Reminiscing
Reminiscing
In the office of his country house, which doubled as a Museum of Egyptology and boarding school, Mr. Smith sat at his desk, staring at a photograph that was twenty-seven years old. The forty-five-year-old veteran of World War II could only think of what it had been like to have been eighteen, travelling with Marcel Flandrin when the last lion of the Atlas Mountains had been seen.
Of the beasts that Mr. Smith owned, only Alexander, the male caracal was with him. As a caracal Alexander was a medium-sized cat with a robust build, long legs, a short face, long black tufted ears and long canine teeth. His coat was a uniformly reddish-tan with the ventral parts being lighter with small reddish-markings. As a male, he was twenty-inches at the shoulder, had a head-and-body length of thirty-one inches and his bushy tail was thirteen inches long.
Laying near Mr. Smith’s feet, Alexander looked around the room. From where he lay, he could see the photographs of Mr. Smith’s company during the war. Had the pictures been in color, Alexander would have recognized the likeness of Alan Carter, Mr. Smith’s nephew who at the estate. His father had been a member of Mr. Smith’s company and had died at Dunkirk. A year later Alan’s mother died and so, at the age of five, Alan came to live at the country house while his uncle was away fighting in the war.
Alexander could also see a bust of the pharaoh Merneptah, one of Mr. Smith’s discoveries made long before the birth of Alexander, his mate Roxana or even their predecessor Darius. Alexander and Roxana were both a year old and Darius had died at the age of sixteen the year prior. To the caracals, that bust was older than they could have possibly imagined.
A third thing that Alexander could see from where he lay was a wedding photo. Mr. Smith’s wife was three years deceased and their daughter Hippolyta was now six years old. Around such an excitable little girl, Alexander was a most nervous individual and when she was jumping for joy, Alexander always made sure he was nowhere near her. With Mr. Smith having recently married Igraine Smith, a woman seventeen years his junior, Alexander could only hope if their children would be calmer.

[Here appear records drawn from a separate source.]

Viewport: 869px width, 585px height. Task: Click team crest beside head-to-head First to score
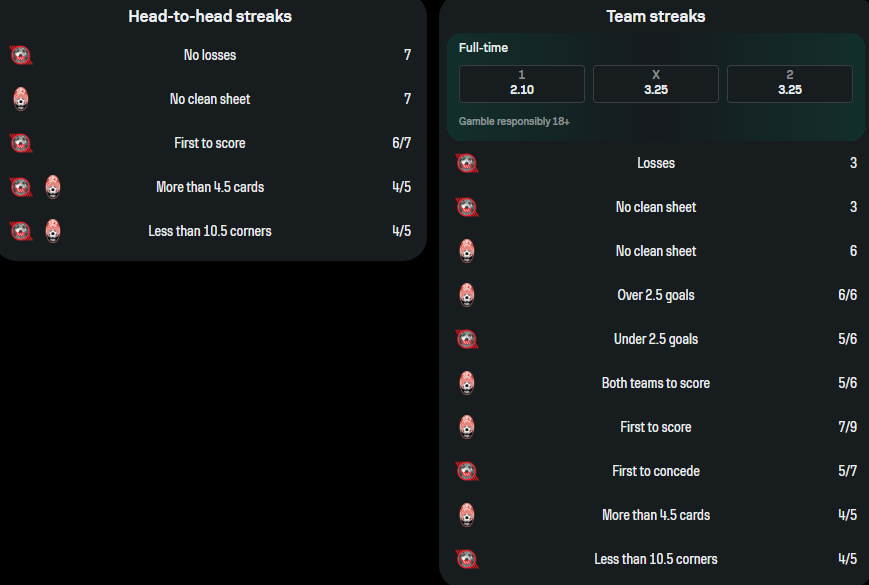(x=21, y=143)
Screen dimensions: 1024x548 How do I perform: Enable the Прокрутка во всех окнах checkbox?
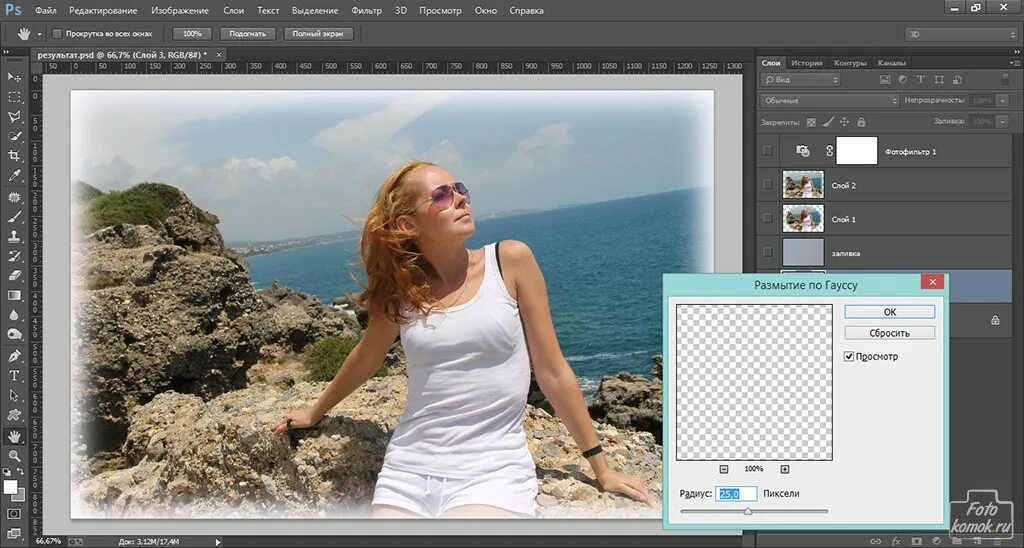tap(57, 34)
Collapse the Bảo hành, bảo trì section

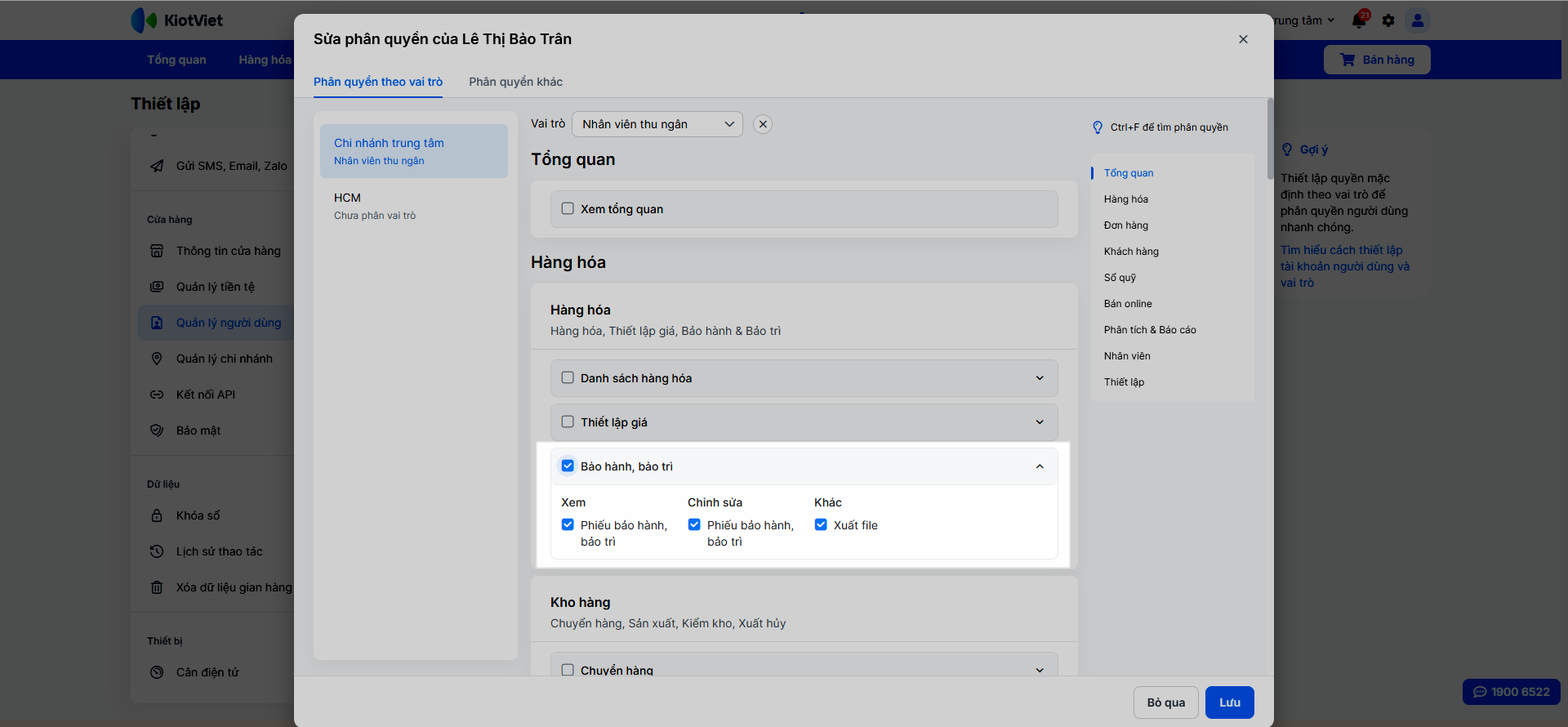click(x=1040, y=466)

“Someday, Alexander…” said Mr. Smith, his voice deep and powerful. “Someday, we will go to Africa and photograph the big five: the lion, the leopard, the rhinoceros, the elephant, the buffalo, we will go to the Colony and Protectorate of Kenya where all five live and we shall see them.” Alexander rubbed his head against Mr. Smith’s right boot in response. Mr. Smith then continued, saying: “How long has it been since I was last there? I was last there when I was sixteen so twenty-nine years at least. I remember seeing an elephant with seven tusks all those years ago. Can you believe it, Alexander? Seven tusks! It is all a deformity in the tusk root and seven is the most an elephant has ever had. It was a bull and I remember him just staring at me…” Mr. Smith put the photograph down and wheeled his chair back. “There was a lion too… That was the first time I ever met Jones.” Alexander’s eyes narrowed, his ears flattened against his skull and he growled. “I know…” said Mr. Smith. “The gentleman is a boor! He treats the most awesome animals on this globe like Vlad the Impaler and those he does not, he abuses in his circus… And then there is that chimpanzee of his: Beelzebub… I swear, that little monster should have been euthanized. No sane person saves a zoo chimpanzee that killed one its fellows and cannibalized it on its first day from being euthanized.”
A knocking at the door caused Alexander to stand up and stare at the door. From the other side, Mr. Smith’s nephew Alan said, in his rich smooth voice: “Uncle Kull, we’re ready to leave!”